# Nokia 5130 Xpress Music



## power_8383 (Aug 18, 2009)

*:: Pros ::*
1) Great Music with Good bundled earphones.
2) Looks very attractive. (Red Color is the most sought after in the market.)
3) Amazing/awesome battery backup. (I heard, played, captured songs, games,photos the whole day but still my mobile battery level was full. 


*:: Cons ::*
1) 2 MP Camera is very good but doesnt have a flash.
2) Prone to fingerprints.



If you want the best mobile in around 6,000 INR (With 2 GB Mem. Card) then look no further and blindly go for Nokia 5130 Xpress Music.


----------



## max_demon (Aug 18, 2009)

By what observation you can say that it is not a symbian phone ?

and i personally have this phone and it rock


----------



## rakz (Aug 18, 2009)

I buyed this 2 days ago. Battery backup is very bad. It drains very fast. have to charge daily. Speaker sound is very low as compared to non music editions like 3110c which i owned previously. Its a bit slow too.


----------



## power_8383 (Aug 18, 2009)

max_demon said:


> By what observation you can say that it is not a symbian phone ?
> 
> and i personally have this phone and it rock




_Sorry, galti se ho gaya._
Correction Made.


----------



## VarDOS (Aug 20, 2009)

will the owners pls post the pics, i am too planning to go for it


----------



## power_8383 (Aug 20, 2009)

Pics of what buddy ?
You can easily get all types of pictures of this mobile on google.


----------



## VarDOS (Aug 20, 2009)

dude, i want the original pics, not the show-off pics


----------



## shri (Aug 20, 2009)

only red color sets available in Bangalore.
Price: 5400/-


----------



## seriousshivam (Aug 20, 2009)

the phone is just ok.........it looks really kewl


----------



## krishnandu.sarkar (Aug 20, 2009)

Hey I'm planning to buy this within sep.


----------



## seriousshivam (Aug 22, 2009)

dis phone is not performance as it looks .........

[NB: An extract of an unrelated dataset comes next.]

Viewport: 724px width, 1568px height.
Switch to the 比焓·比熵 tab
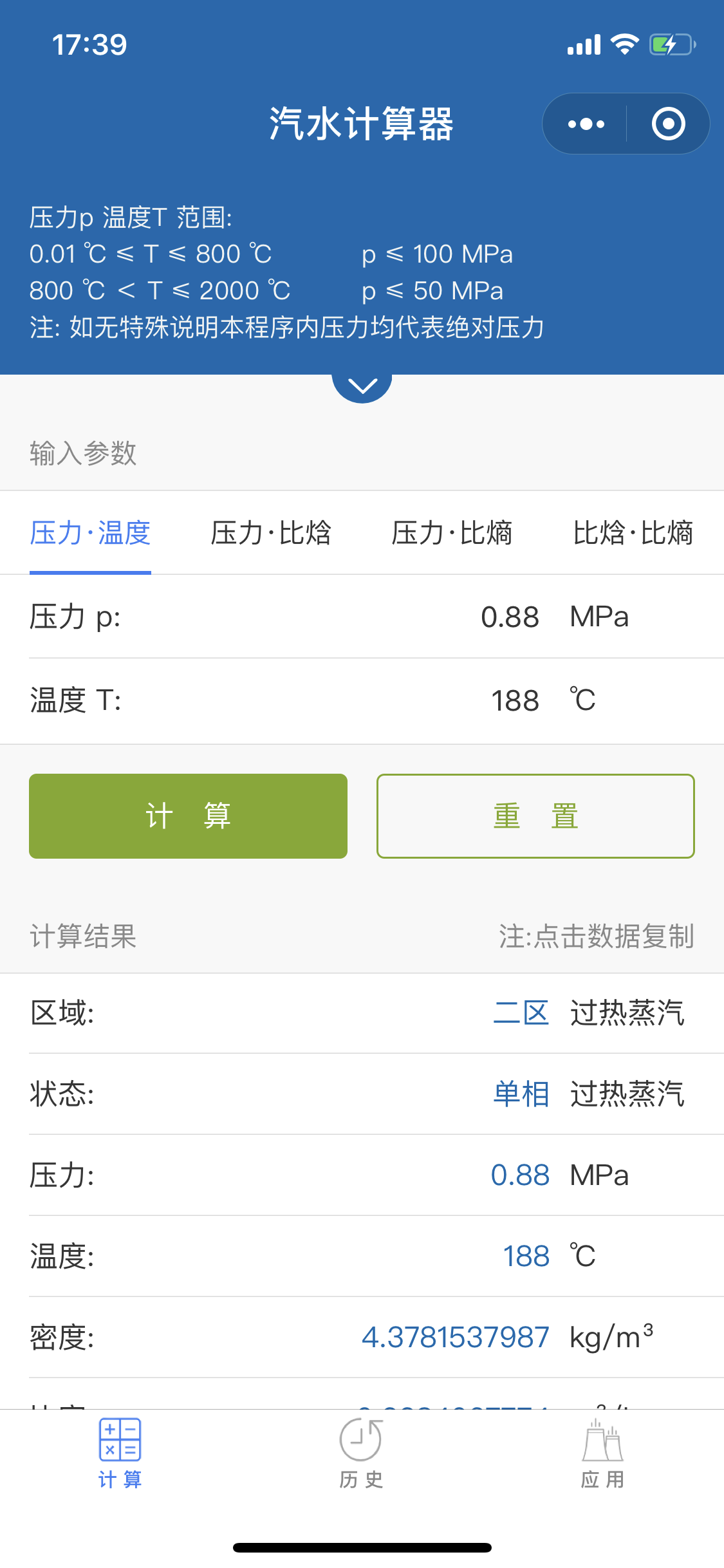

the processing of dis phone really slow......playing music nd staying connected simultaneously is tough job for dis phone........nd sound quality is not like music phones..........


----------



## max_demon (Aug 22, 2009)

^^ pdate firmware , 6.93 is not that slow


----------



## Disc_Junkie (Aug 22, 2009)

Varad Dilip Choudhari said:


> will the owners pls post the pics, i am too planning to go for it



Actually I too thought of buying the phone but the shopkeepers didn't care to show the phone telling that many customers returned it because they found some problems with it like lack of flash, somewhat bulky, low battery backup and is somewhat old now for buying and lacks new technologies like 3G. Some other reasons were there as well. 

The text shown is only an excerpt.